Prosecutors say Bankman-Fried stole billions of dollars in FTX customer deposits to plug losses at his hedge fund, Alameda Research, and lied to investors and lenders about his companies’ financial condition.

Salame is set to appear at 3 p.m. EDT (1900 GMT) before U.S. District Judge Lewis Kaplan in Manhattan, who also oversees Bankman-Fried’s case.

A guilty plea would make Salame the fourth former executive of one of Bankman-Fried’s companies to plead guilty.

He would join former Alameda Chief Executive Officer Caroline Ellison, former FTX technology chief Gary Wang and former FTX engineering chief Nishad Singh, who are each expected to testify against Bankman-Fried at trial.
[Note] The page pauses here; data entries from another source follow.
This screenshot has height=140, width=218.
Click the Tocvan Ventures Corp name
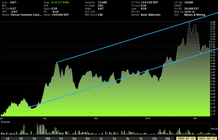[26, 15]
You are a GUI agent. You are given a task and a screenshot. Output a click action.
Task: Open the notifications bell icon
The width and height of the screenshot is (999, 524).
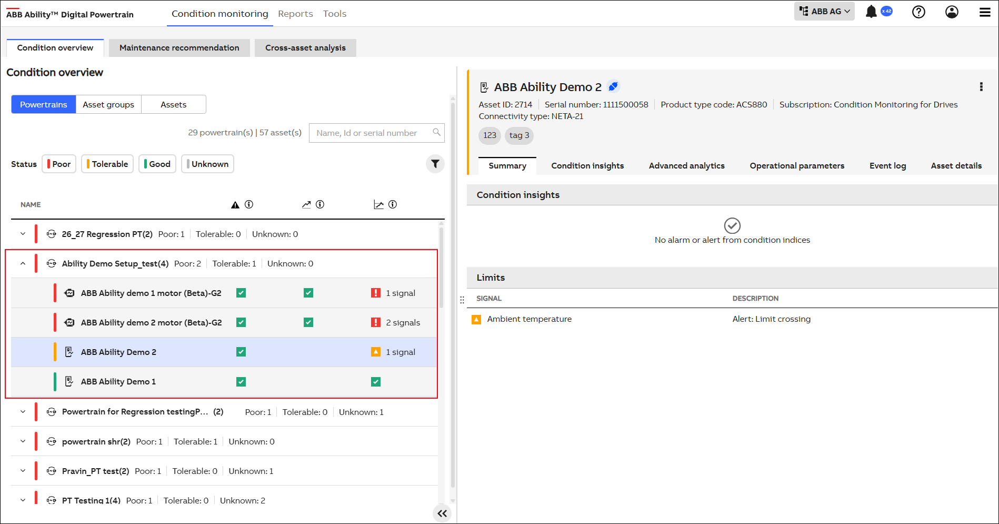871,12

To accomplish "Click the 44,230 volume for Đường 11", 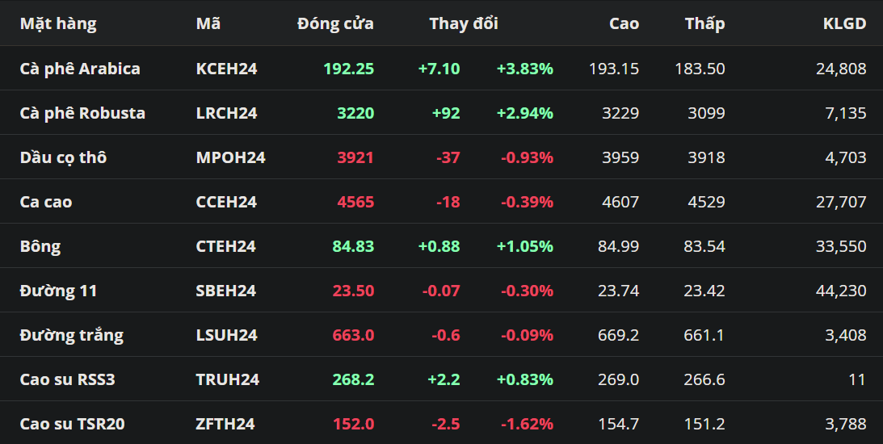I will tap(841, 291).
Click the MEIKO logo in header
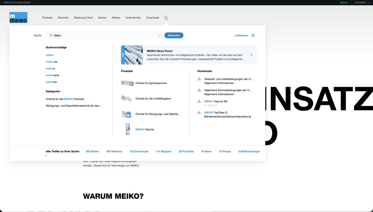This screenshot has width=373, height=212. (18, 17)
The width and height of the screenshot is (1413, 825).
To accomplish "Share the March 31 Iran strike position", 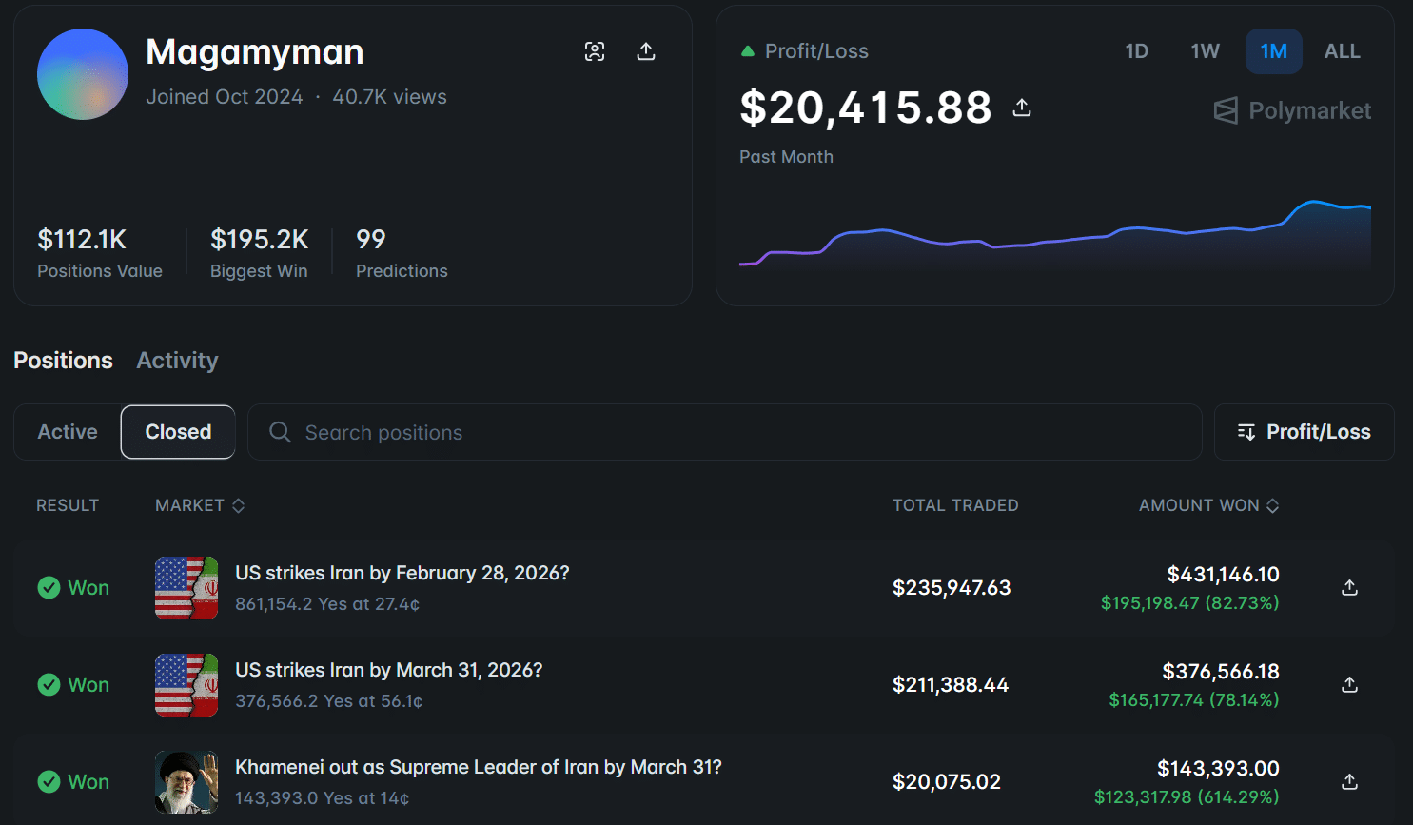I will pyautogui.click(x=1349, y=685).
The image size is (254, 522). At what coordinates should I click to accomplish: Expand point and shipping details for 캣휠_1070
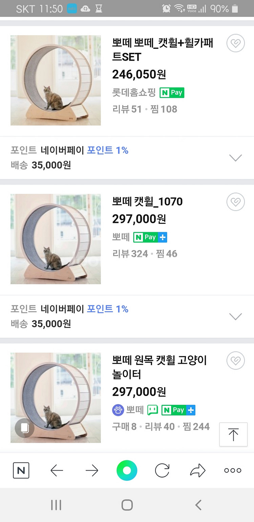pyautogui.click(x=235, y=316)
Salame’s lawyer did not immediately respond to requests for comment. A spokesman for the U.S. Attorney’s office in Manhattan confirmed Salame’s court appearance.

Bankman-Fried, 31, rode a boom in the values of bitcoin and other digital assets to become a multi-billionaire and an influential political donor before his exchange collapsed amid a flurry of customer withdrawals.
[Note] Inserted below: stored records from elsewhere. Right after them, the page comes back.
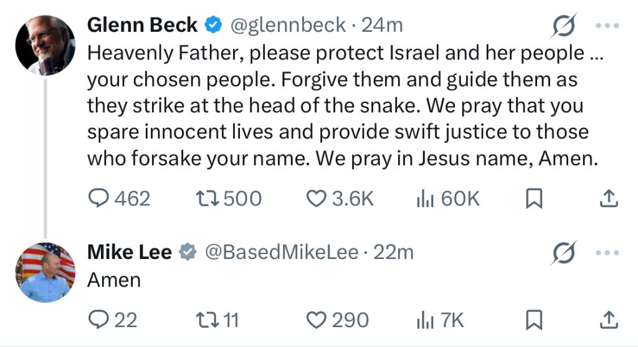Open Grok icon on Mike Lee's reply
The height and width of the screenshot is (347, 638).
tap(564, 253)

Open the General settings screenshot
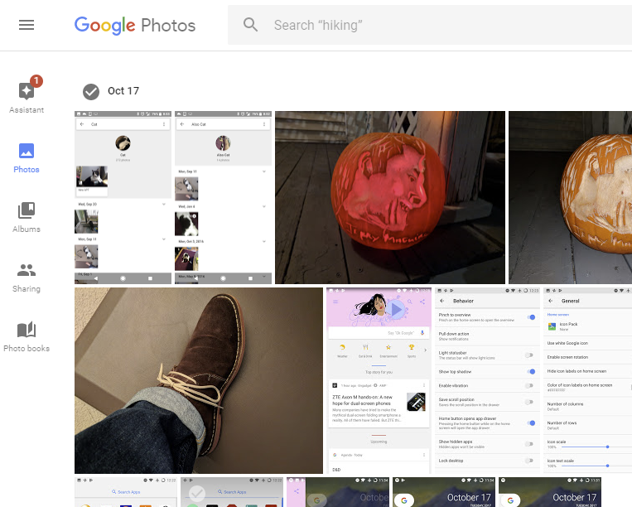point(587,380)
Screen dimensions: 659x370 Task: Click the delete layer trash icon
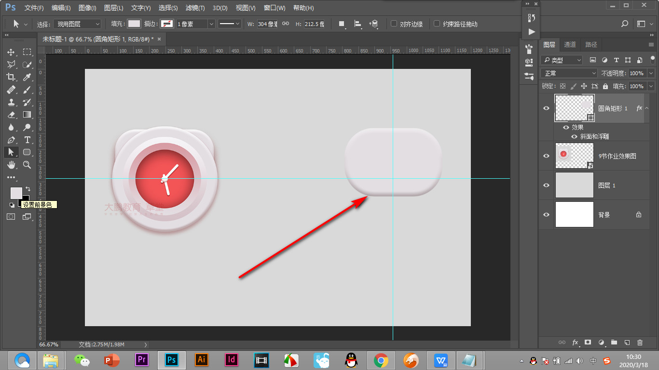tap(640, 343)
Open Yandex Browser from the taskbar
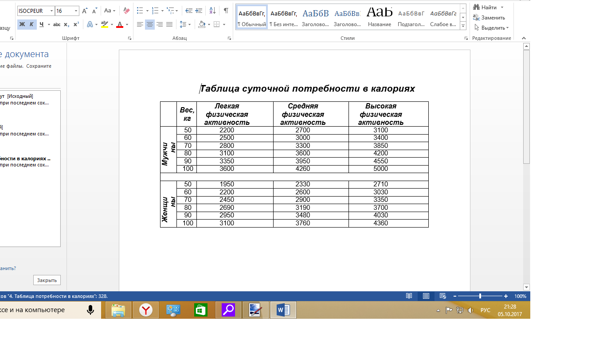The image size is (603, 340). point(146,310)
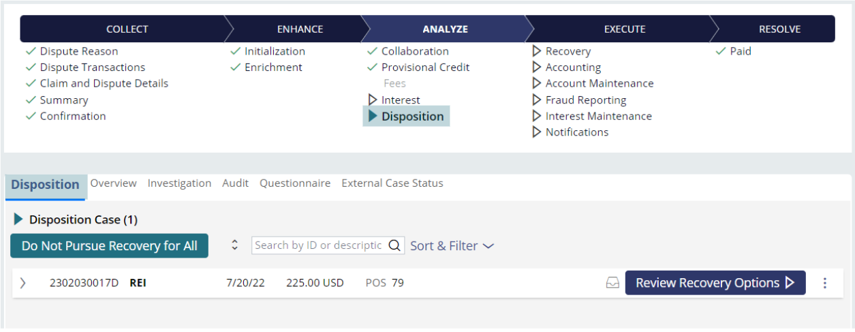Screen dimensions: 855x332
Task: Click the arrow icon beside Interest step
Action: click(x=373, y=100)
Prosecutors say Bankman-Fried used stolen customer funds to donate more than $100 million to political campaigns in a bid to support favorable cryptocurrency regulations and concealed some donations through two “straw donors,” Salame and Singh.

Salame had worked for Ernst & Young and Circle Internet Financial before joining FTX Digital Markets.

He gave more than $24 million to Republican candidates and causes in the 2022 election cycle, according to Federal Election Commision data, making him one of that year’s top donors.

Prosecutors in August said Salame told a family member in a November 2021 message that Bankman-Fried hoped political donations would “weed-out” anti-crypto Democratic and Republican lawmakers, and would likely “route money through me to weed out that republican [sic] side.”

Salame was not charged at the time, and his lawyer told prosecutors he would invoke his Fifth Amendment right against self-incrimination if called to testify.

Salame shortly before FTX’s bankruptcy told the Securities Commission of the Bahamas – the Caribbean nation’s financial regulator – that client assets held at FTX Digital Markets may have been transferred to Alameda, the regulator said in a court filing.

Bankman-Fried has been jailed since Aug. 11, when Kaplan found he likely tampered with witnesses at least twice, including by sharing Ellison’s personal writings with a New York Times reporter.